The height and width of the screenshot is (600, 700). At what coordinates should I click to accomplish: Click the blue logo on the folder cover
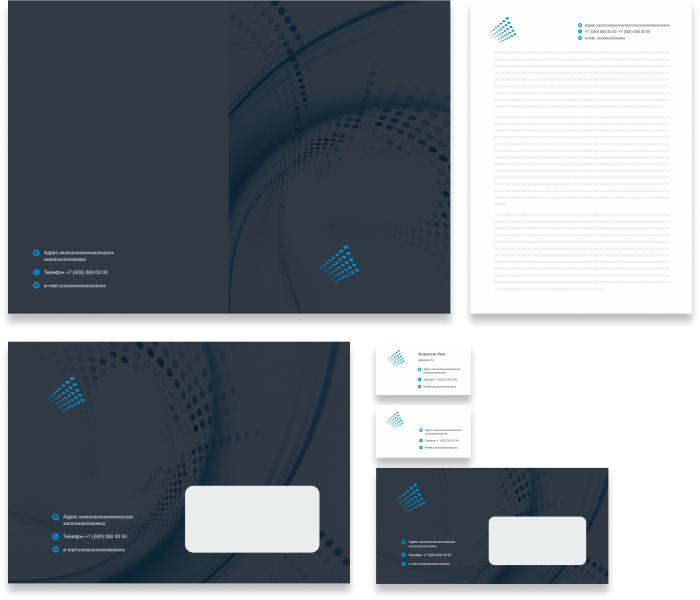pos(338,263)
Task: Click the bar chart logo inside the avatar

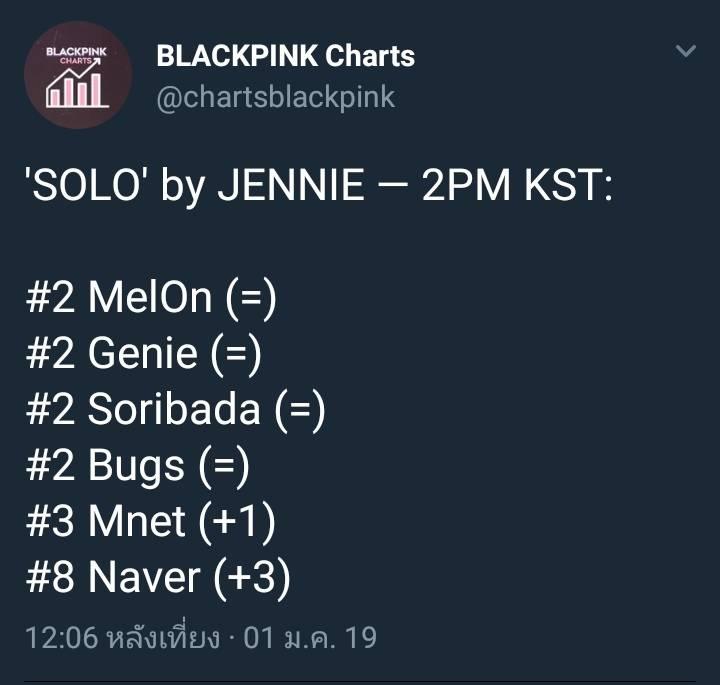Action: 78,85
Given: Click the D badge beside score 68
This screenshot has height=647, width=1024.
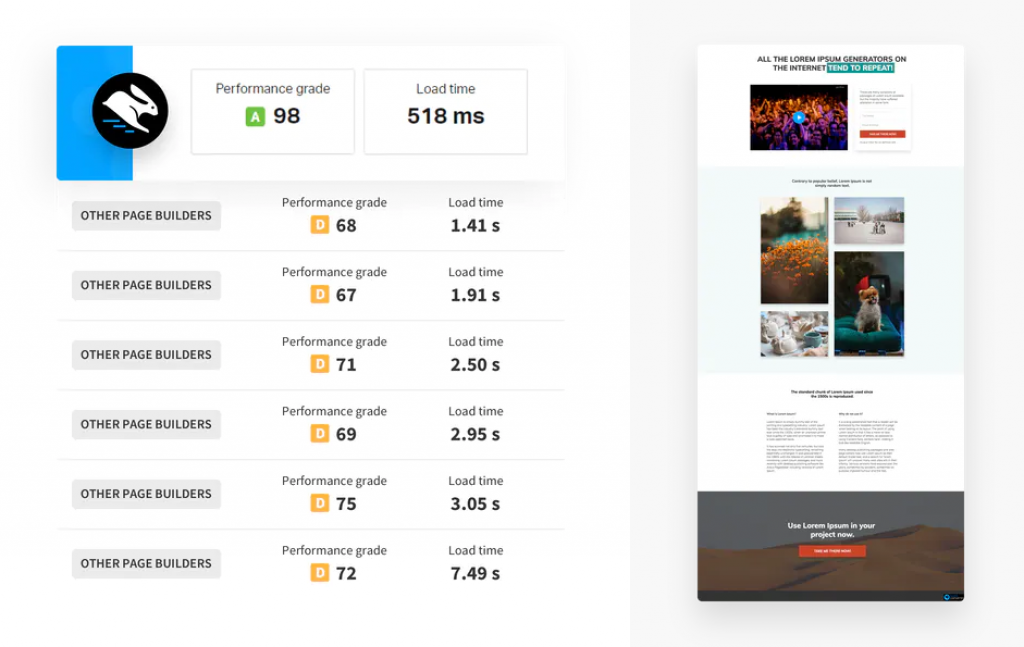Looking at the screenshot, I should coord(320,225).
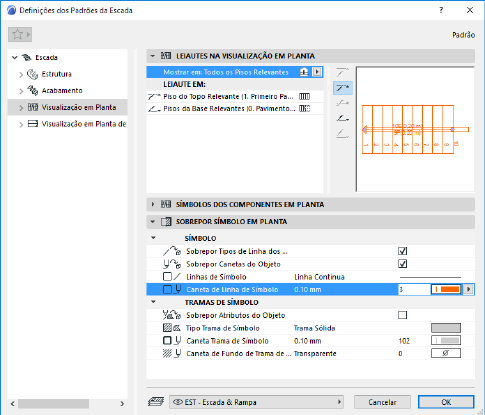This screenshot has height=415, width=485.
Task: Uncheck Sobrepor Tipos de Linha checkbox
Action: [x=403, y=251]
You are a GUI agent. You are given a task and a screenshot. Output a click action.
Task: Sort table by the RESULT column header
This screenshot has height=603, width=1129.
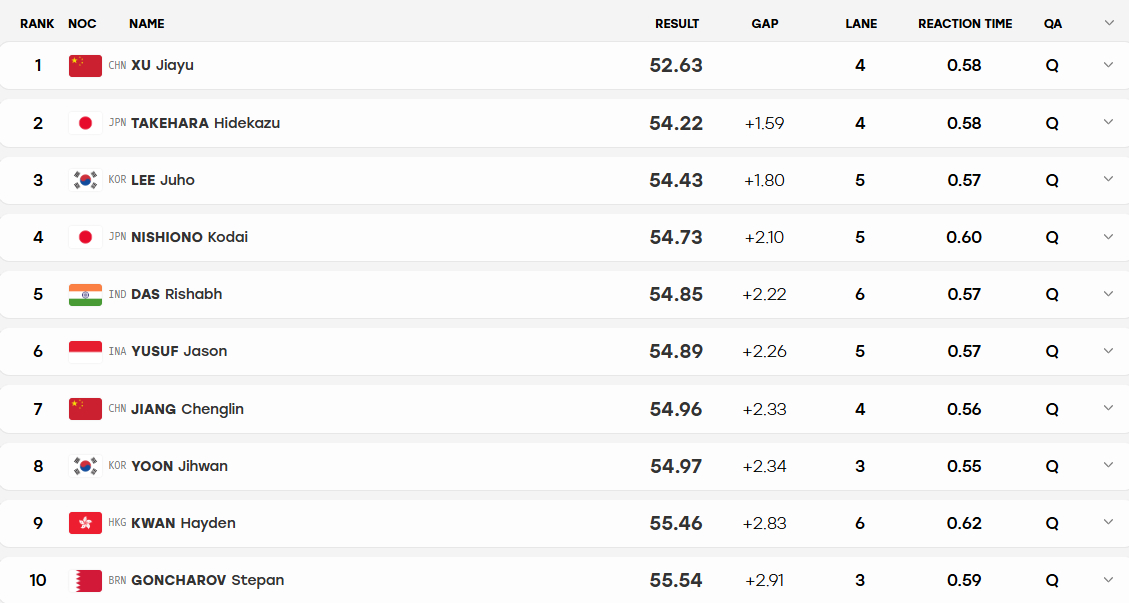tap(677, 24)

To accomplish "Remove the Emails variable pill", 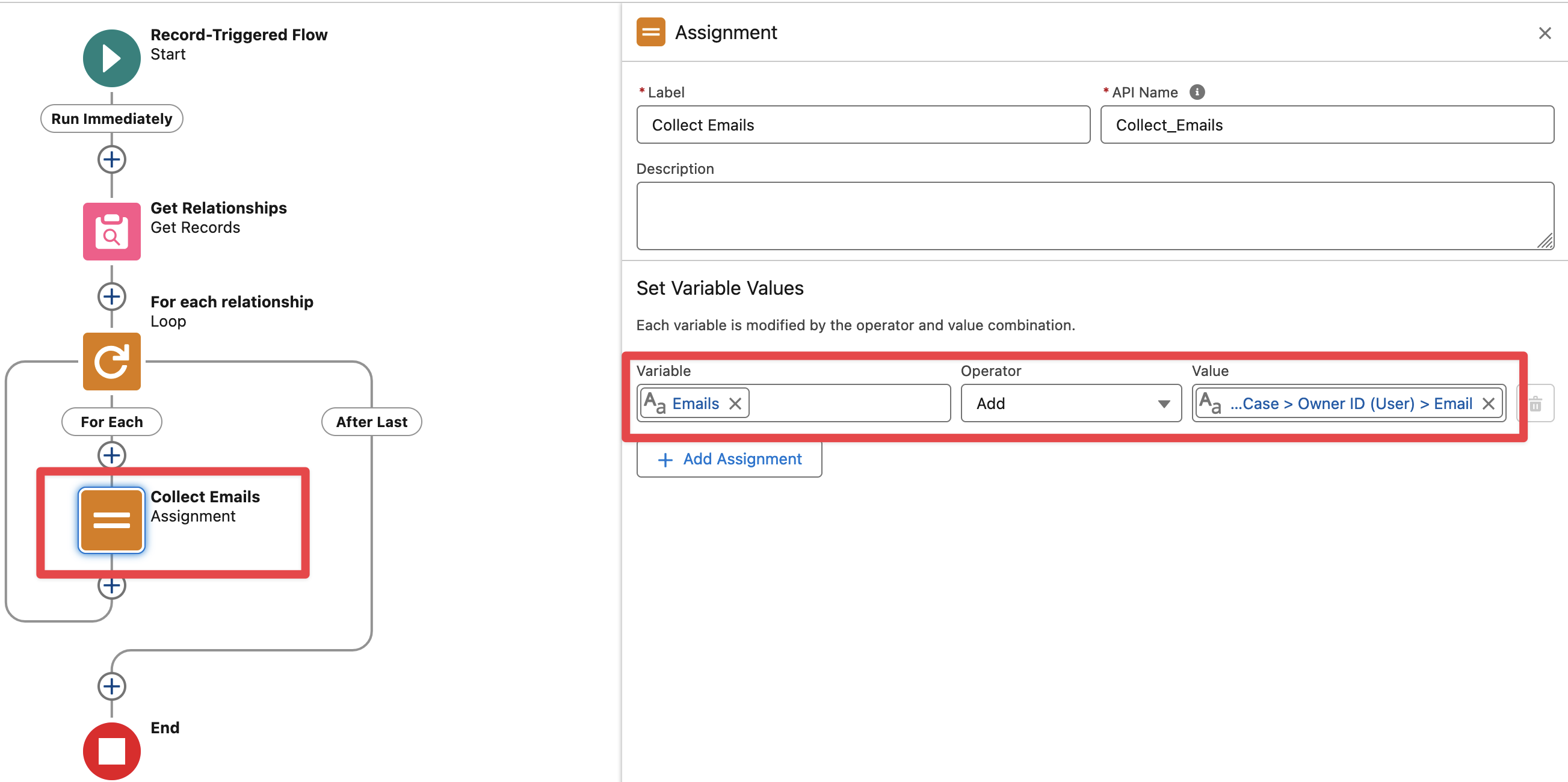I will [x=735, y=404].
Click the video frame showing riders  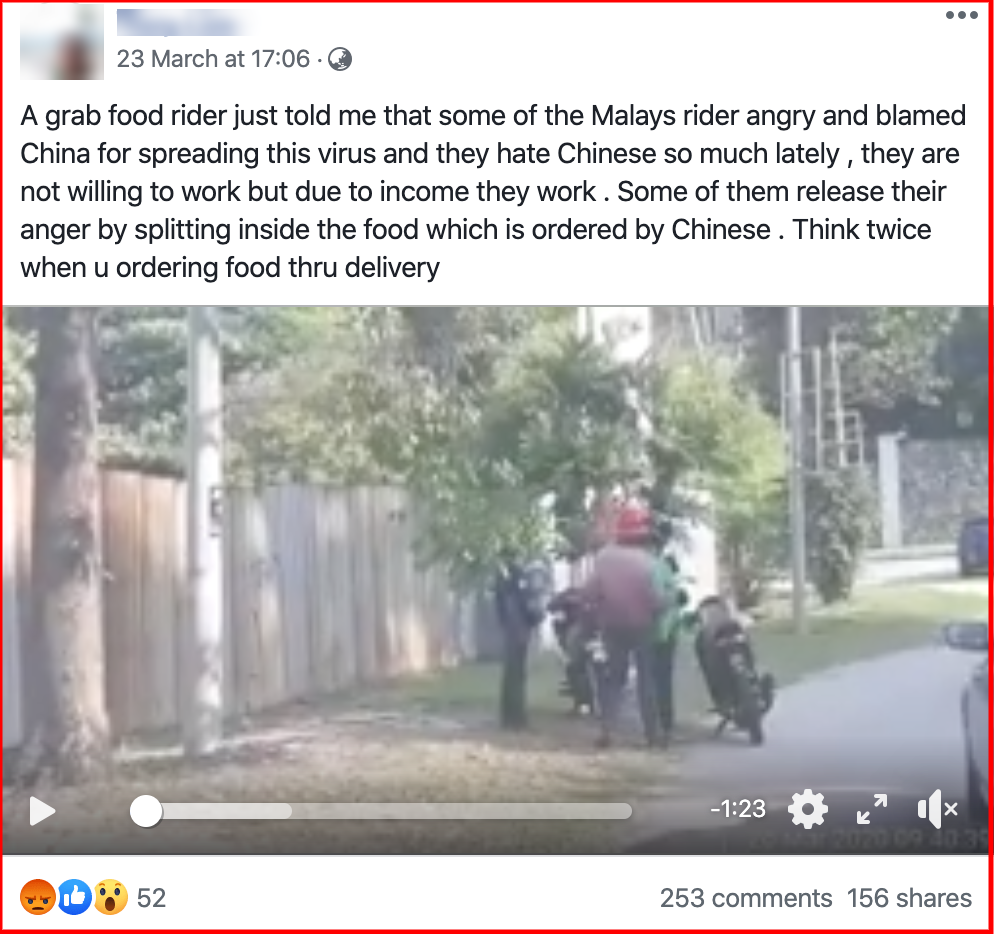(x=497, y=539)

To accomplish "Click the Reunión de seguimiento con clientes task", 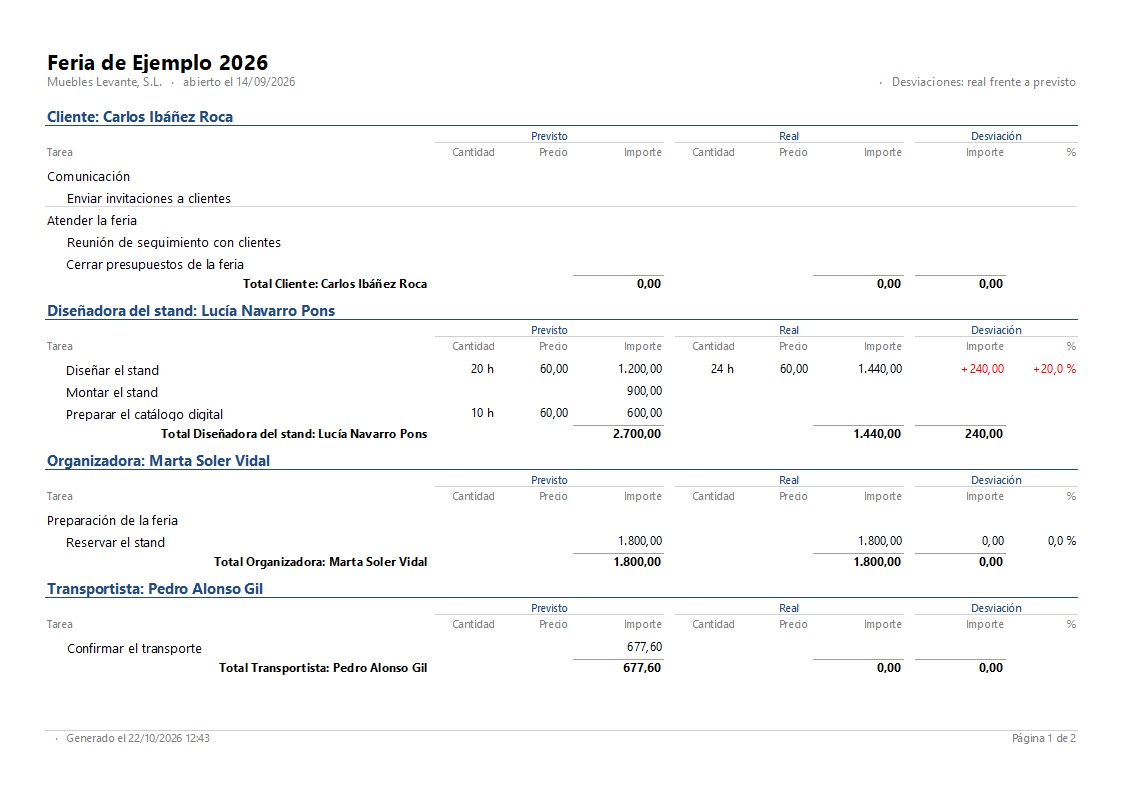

· · · · ·

◆ **Consigne écrite**
Rends sous forme de liste JSON de chaînes tout ce qui va du début des lignes jusqu'à celle qui contient "Action: 78,85", incluse, à raison d'une chaîne par ligne et sans les lignes vides. Laisse les images hors de la réponse.

◆ **Réponse attendue**
[
  "The height and width of the screenshot is (600, 700). At what coordinates should I click to accomplish: Click the blue logo on the folder cover",
  "pos(338,263)",
  "Task: Click the bar chart logo inside the avatar",
  "Action: 78,85"
]